▶ Saved entries:
· · · ·
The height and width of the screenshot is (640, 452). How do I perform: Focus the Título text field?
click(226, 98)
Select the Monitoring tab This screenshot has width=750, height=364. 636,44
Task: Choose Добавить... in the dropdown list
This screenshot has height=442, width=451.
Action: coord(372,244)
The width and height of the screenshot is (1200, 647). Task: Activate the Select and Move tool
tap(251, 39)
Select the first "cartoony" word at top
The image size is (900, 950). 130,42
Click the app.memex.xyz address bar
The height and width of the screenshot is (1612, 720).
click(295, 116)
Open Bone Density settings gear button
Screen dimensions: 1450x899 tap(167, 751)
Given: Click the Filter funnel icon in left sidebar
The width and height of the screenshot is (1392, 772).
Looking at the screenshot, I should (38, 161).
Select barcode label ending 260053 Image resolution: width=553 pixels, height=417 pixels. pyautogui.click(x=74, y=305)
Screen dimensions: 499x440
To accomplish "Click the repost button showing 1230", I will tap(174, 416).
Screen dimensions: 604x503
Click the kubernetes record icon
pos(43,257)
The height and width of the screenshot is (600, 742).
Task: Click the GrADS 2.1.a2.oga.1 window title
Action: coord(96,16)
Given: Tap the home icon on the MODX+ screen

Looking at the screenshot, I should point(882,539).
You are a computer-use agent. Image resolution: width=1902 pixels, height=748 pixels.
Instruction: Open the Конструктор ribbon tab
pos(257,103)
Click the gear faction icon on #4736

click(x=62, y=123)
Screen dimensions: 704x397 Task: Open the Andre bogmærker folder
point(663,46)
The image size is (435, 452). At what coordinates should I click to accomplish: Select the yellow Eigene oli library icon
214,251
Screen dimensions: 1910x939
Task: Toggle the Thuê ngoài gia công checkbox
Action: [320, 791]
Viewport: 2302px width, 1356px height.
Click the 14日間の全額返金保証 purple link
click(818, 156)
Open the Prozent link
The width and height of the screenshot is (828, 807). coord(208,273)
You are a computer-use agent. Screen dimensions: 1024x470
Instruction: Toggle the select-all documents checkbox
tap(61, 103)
· · · ·
▶ About this task: Each line in the records above with "computer" must be returned.

▶ Result of the task:
You are a computer-use agent. Image resolution: width=1902 pixels, height=748 pixels.
You are a computer-use agent. Screen dimensions: 1024x470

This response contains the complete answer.